Dataset entries
+++++

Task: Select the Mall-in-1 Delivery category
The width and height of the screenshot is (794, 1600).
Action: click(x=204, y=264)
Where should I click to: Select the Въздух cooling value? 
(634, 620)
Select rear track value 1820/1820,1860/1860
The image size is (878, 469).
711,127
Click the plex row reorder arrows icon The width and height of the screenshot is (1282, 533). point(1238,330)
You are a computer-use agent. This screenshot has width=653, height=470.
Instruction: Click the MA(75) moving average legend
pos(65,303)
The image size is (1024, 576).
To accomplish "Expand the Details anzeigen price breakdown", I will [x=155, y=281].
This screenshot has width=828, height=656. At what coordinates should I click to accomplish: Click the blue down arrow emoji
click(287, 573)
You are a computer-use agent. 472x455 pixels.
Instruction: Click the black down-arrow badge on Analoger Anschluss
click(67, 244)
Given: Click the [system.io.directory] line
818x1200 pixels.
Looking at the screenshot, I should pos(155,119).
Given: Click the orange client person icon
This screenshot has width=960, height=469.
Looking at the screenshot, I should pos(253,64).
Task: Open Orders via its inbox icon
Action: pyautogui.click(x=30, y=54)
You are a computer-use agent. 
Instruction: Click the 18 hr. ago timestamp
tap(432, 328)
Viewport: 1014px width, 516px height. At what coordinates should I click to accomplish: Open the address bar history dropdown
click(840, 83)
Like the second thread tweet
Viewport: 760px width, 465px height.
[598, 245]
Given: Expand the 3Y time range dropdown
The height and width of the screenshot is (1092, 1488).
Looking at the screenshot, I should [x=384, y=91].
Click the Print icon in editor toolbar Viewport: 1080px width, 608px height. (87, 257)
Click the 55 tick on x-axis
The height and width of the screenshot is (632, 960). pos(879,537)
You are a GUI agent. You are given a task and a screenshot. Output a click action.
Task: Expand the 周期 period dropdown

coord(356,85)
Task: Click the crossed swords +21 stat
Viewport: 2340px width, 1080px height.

+++++

▶ [Your goal] Among the entries above, find every line holding "agent" and copy it.

▶ [Exercise response]
You are a computer-use agent. This screenshot has width=653, height=470.
You are a computer-use agent. 472x455 pixels.
You are a computer-use agent. 
You are a GUI agent. You are given a task and a screenshot. Output a click action.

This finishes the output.